Mira que espero con ansia la llegada del viernes por la tarde, tal vez en la idea lejana del término de la semana escolar, allá cuando la mayor ilusión de niño me ganaba para emprender el pequeño viaje a la no muy lejana Villa de Santiago. Pedirle la bendición y unos pocos pesos a mi madre para partir a ver a sus padres, mis abuelos, y ella debatiéndose entre temores maternos y de hija, pero sintiéndose halagada porque yo, su segundo vástago, tuviese esos maravillosos anhelos; porque, aunque relativamente cercanos, para el noble corazón de una hija, por cierto muy amada, el estar a unos cuantos kilómetros de distancia de sus amados padres, le resulta semejante  a romper las amarras de una barca plácidamente resguardada, para que navegara en el incierto mar de la incertidumbre y la desesperanza. Por eso, a mi madre, más que entristecerla, mi decisión de abandonarla por un par de días, no le causaba desconsuelo; parte hijo, me decía, anda ve a ver a tus abuelos, pero ándate con mucho cuidado, no porque sea mi ser tan desconfiado, aunque en nuestra tierra todos son amigos o parientes, no vaya ser que en el autobús se cuele uno que otro delincuente y quiera hacerle a mi niño daño. Madre, por tus consejos pondré harto cuidado, no vaya ser que por confiado me vaya a sorprender un ser tan despiadado. Pero si nada más me subía al autobús y aquel airecito de la tarde tan complaciente, me hacía cerrar los ojos y de repente, dejaba de fruncir la frente, quedándome plácidamente dormido en los asientos de aquellos asientos de hule tan calientes.

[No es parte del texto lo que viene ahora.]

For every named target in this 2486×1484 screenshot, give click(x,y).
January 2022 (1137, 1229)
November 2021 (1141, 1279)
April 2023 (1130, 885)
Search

Qué afortunado soy, qué bueno que me conozca la gente, pues siempre había entre los pasajeros alguna dama o caballero por demás decente, que moviéndome con cuidado me decía, ya llegamos Salomón, no te vayas a pasar de frente.  Y yo, que me despierto todo amodorrado, mas no enojado, y al pisar mi suelo tan amado, la alegría se dibujaba en mi cara, como la de un niño que recibe el más grande regalo.

Pero, qué tiene todo esto que ver contigo, mi estimado lector desesperado, tal vez pienses que nada, o tal vez, también te recuerde algo y aún no lo has notado; echa pues a volar tu imaginación ausente, acaso no eran aquellos felices días mejores que los presentes. Quitarse los zapatos para meter los pies en el río, tomar la fruta directamente del árbol, correr entre el verde sembradío del maíz, subir a un frondoso árbol y sentase entre las ramas a explorar el territorio. Sudar después de tanto jugar y buscar la pila del regado para darte un chapuzón helado; llegada la tarde, para despedir la luz del día, ir a la tienda de abarrotes de la esquina, para comprar el pan de la merienda, y al caer la noche, después de cenar con alegría, recostarse en la banqueta para ver el cielo estrellado, buscando ente tanto lucero a la gran estrella que iluminó el camino para llegar al portal en el que el niño Dios naciera.

Esto amigos míos, no sólo son sueños, y si lo fueran, no son sólo míos, ojalá los sueños de nuestros niños, fuera tan afortunados, como nuestros sueños tan recordados.